Czech politician (born 2001)

Anežka Nedomová (born 30 January 2001) is a Czech politician serving as a member of the Chamber of Deputies since 2025. She has been a member of Mayors and Independents since 2025.

== Early life and education ==
Nedomová studied German language at the University of Pardubice from 2021 to 2024, where she earned her Bachelor's degree. Following her undergraduate studies, she enrolled in a Master's program in German Language and Literature at the Faculty of Arts of Masaryk University in Brno in 2024.

== Professional career ==
Between 2020 and 2021, Nedomová worked in the call center for the Generali pension company. From June to October 2023, she served as an interpreter for the multinational technology company Carl Zeiss AG in Jena, Germany, focusing on near-native level translation between Czech and German.

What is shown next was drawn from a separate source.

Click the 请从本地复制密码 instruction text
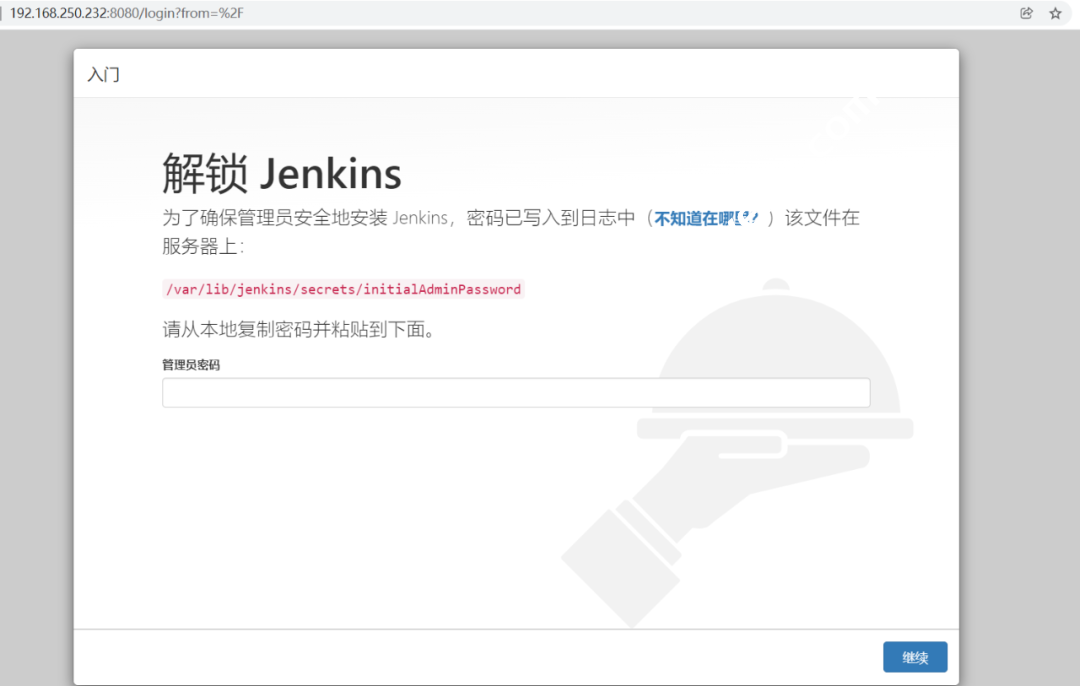1080x686 pixels. click(x=299, y=329)
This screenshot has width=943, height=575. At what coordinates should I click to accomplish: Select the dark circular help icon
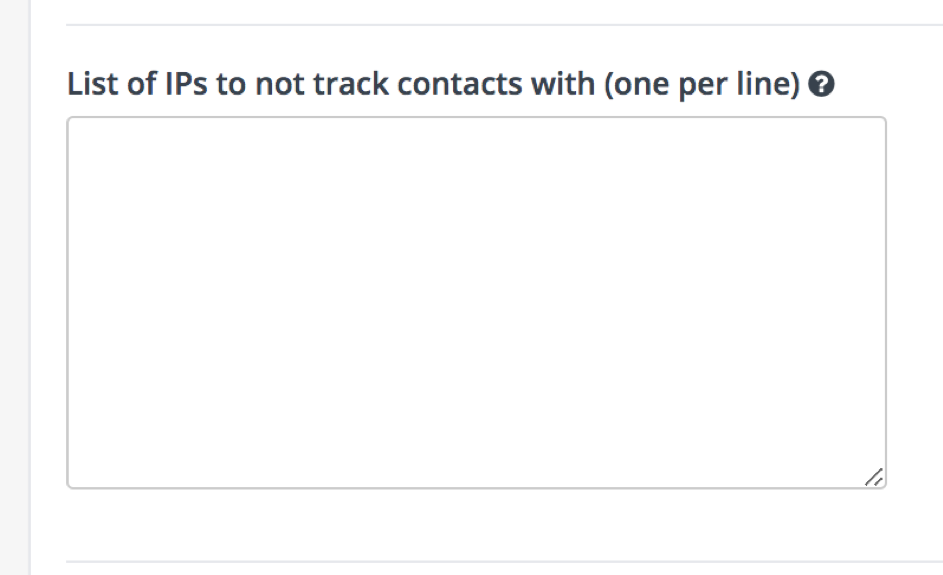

From 2023 to 2024, she worked as a German language teacher at the Sunrise Language Agency, primarily teaching children aged four and older.

== Political career ==
In the 2025 Czech legislative election, Nedomová ran as a candidate for the Mayors and Independents (STAN) party in the Pardubice Region. Although originally placed 5th on the party list, she received 3,176 preferential votes (representing 10.07% of the party's total votes in the region). Under the Czech electoral system, this allowed her to jump to the 1st position on the list, securing her election to the Chamber of Deputies of the Czech Republic.

== Personal life ==
Nedomová resides in Pardubice.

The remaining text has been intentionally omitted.